血必净联合胸腺肽α1治疗重症肺炎合并脓毒症的效果

The Effect of Xuebijing Combined with Thymosin α1 in the Treatment of Severe Pneumonia Complicated with Sepsis

目的观察血必净联合胸腺肽α1用于重症肺炎合并脓毒症的治疗效果。方法选取2018年2月~2019年8月在我院治疗的47例重症肺炎合并脓毒症患者为研究对象,采用随机数字表法分为对照组(n=24)和观察组(n=23)。对照组采用血必净治疗,观察组在对照组基础上联合胸腺肽α1治疗,比较两组临床治疗总有效率、细菌清除率、治疗前后呼吸、心率、炎症指标[白细胞计数(WBC)、血清白细胞介素-6(IL-6)、血清肿瘤坏死因子α(TNF-α)、血清前降钙素(PCT)、C反应蛋白(CRP)]、血气指标[二氧化碳分压(PaCO2)、动脉血氧分压(PaO2)]及不良反应发生情况。

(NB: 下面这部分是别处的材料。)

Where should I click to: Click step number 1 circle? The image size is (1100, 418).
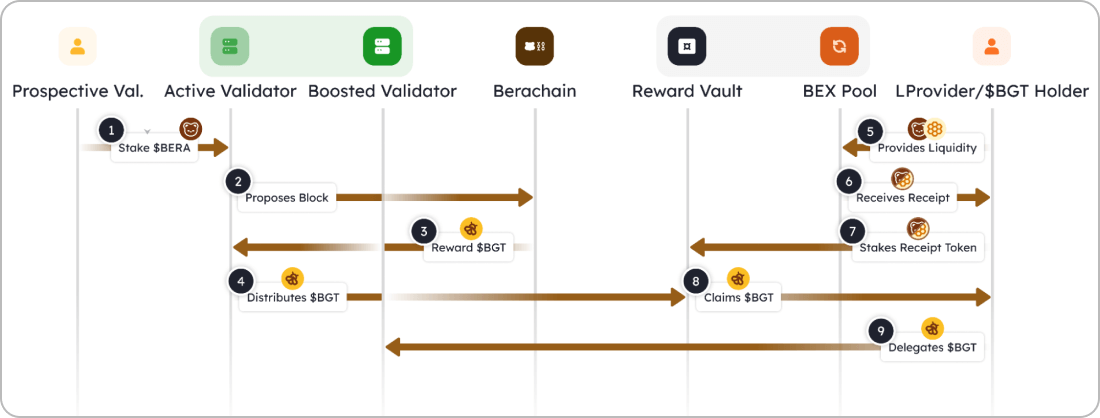(x=110, y=131)
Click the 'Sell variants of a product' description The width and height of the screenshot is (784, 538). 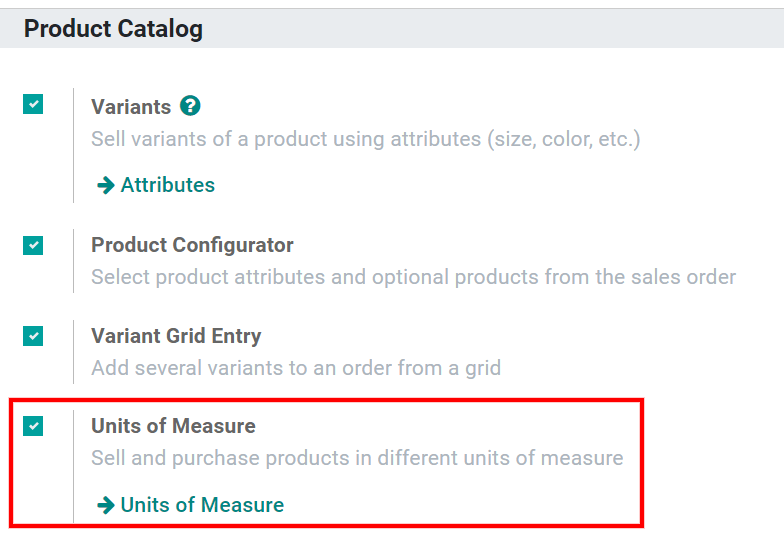365,138
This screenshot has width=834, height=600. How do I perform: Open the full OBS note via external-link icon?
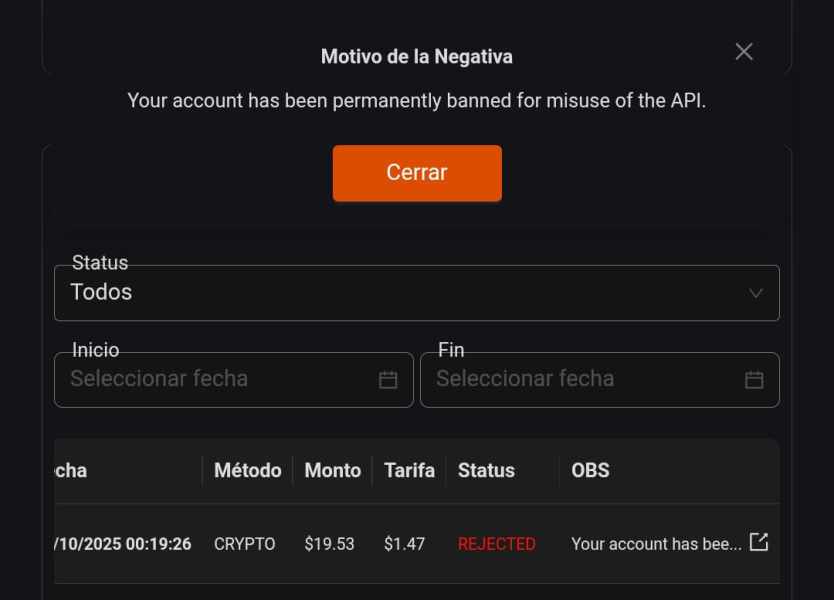click(x=759, y=542)
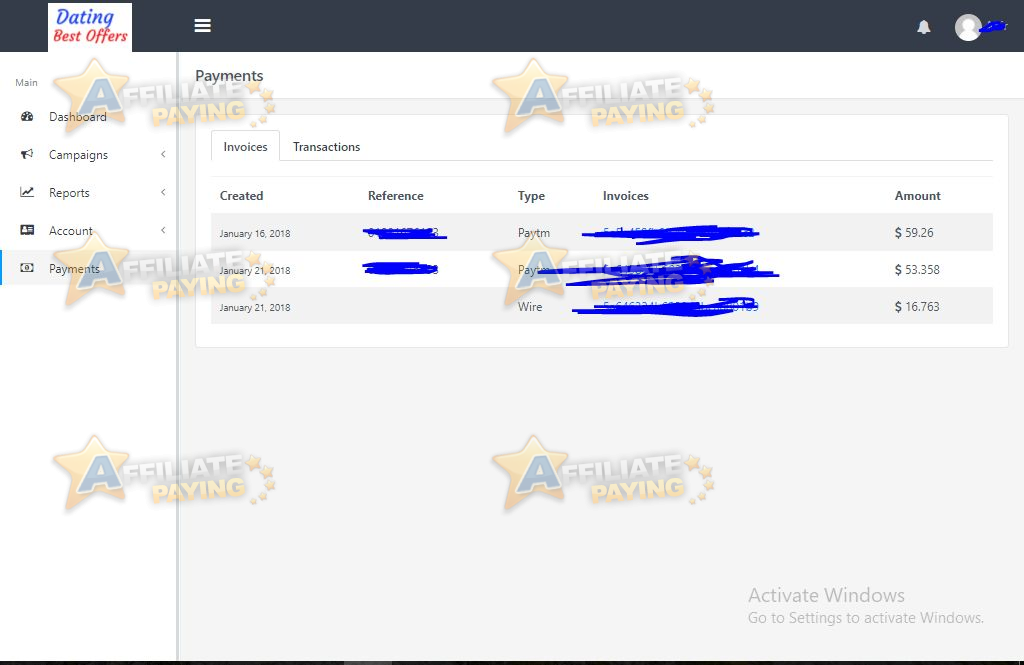Click the Campaigns megaphone icon
This screenshot has height=665, width=1024.
(x=25, y=155)
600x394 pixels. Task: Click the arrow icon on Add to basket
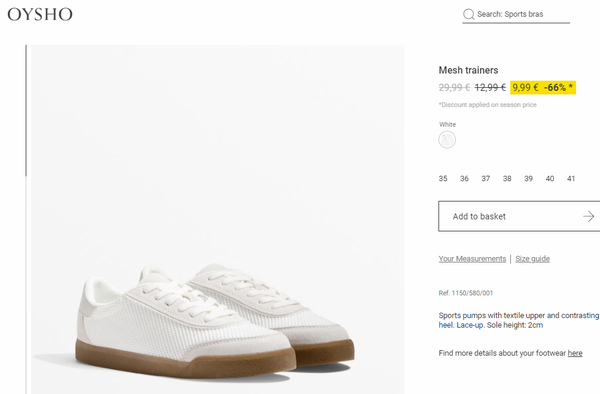pos(588,217)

结果观察组治疗总有效率为91.30%,高于对照组的79.16%,差异有统计学意义(P<0.05);观察组细菌清除率为82.61%,高于对照组的70.83%,差异有统计学意义(P<0.05);治疗后两组WBC、IL-6、TNF-α、PCT、CRP均低于治疗前,且观察组低于对照组,差异有统计学意义(P<0.05);治疗后两组后PaCO2水平低于治疗前,PaO2水平高于治疗前,且观察组PaCO2水平低于对照组,PaO2水平高于对照组,差异有统计学意义(P<0.05);观察组不良反应发生率为13.04%,与对照组的12.50%比较,差异无统计学意义(P>0.05)。结论重症肺炎合并脓毒症采用血必净联合胸腺肽α1治疗有效率和细菌清除率高,炎症减轻,血气改善,且临床不良反应少,应用安全可靠。

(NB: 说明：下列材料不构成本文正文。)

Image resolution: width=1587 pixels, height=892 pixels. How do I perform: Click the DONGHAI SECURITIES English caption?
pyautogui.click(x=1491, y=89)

Objective To observe the therapeutic effect of Xuebijing combined with thymosinα1 for severe pneumonia combined with sepsis.Methods 47 patients with severe pneumonia combined with sepsis who were treated in our hospital from February 2018 to August 2019 were selected as the research objects.They were divided into the control group(n=24)and the observation group(n=23)by random number table method.The control group was treated with Xuebijing,and the observation group was treated with thymosinα1 on the basis of the control group.The total effective rate of clinical treatment,bacterial clearance,respiration,heart rate,and inflammation indicators[white blood cell count(WBC),serum white blood cell Interleukin-6(IL-6),serum tumor necrosis factor alpha(TNF-α),serum procalcitonin(PCT),C-reactive protein(CRP)],blood gas indicators[partial pressure of carbon dioxide(PaCO2),arterial blood Partial pressure of oxygen(PaO2)]and the occurrence of adverse reactions.Results The total effective rate of treatment in the observation group was 91.30%,which was higher than 79.16% in the control group,the difference was statistically significant(P<0.05);the bacterial clearance rate in the observation group was 82.61%,which was higher than 70.83% in the control group,the difference was statistically significant(P<0.05);WBC,IL-6,TNF-α,PCT and CRP in the two groups after treatment were lower than those before treatment,and the observation group was lower than the control group,the difference was statistically significant(P<0.05);The PaCO2 level after the latter two groups was lower than before treatment,the PaO2 level was higher than before treatment,and the PaCO2 level of the observation group was lower than that of the control group,and the PaO2 level was higher than that of the control group,the difference was statistically significant(P<0.05);adverse reactions in the observation group the incidence rate was 13.04%,compared with 12.50% in the control group,the difference was not statistically significant(P>0.05).Conclusion Xuebijing combined with thymosinα1 for severe pneumonia combined with sepsis has a high effective rate and high bacterial clearance rate,reduced inflammation,improved blood gas,and few clinical adverse reactions.The application is safe and reliable.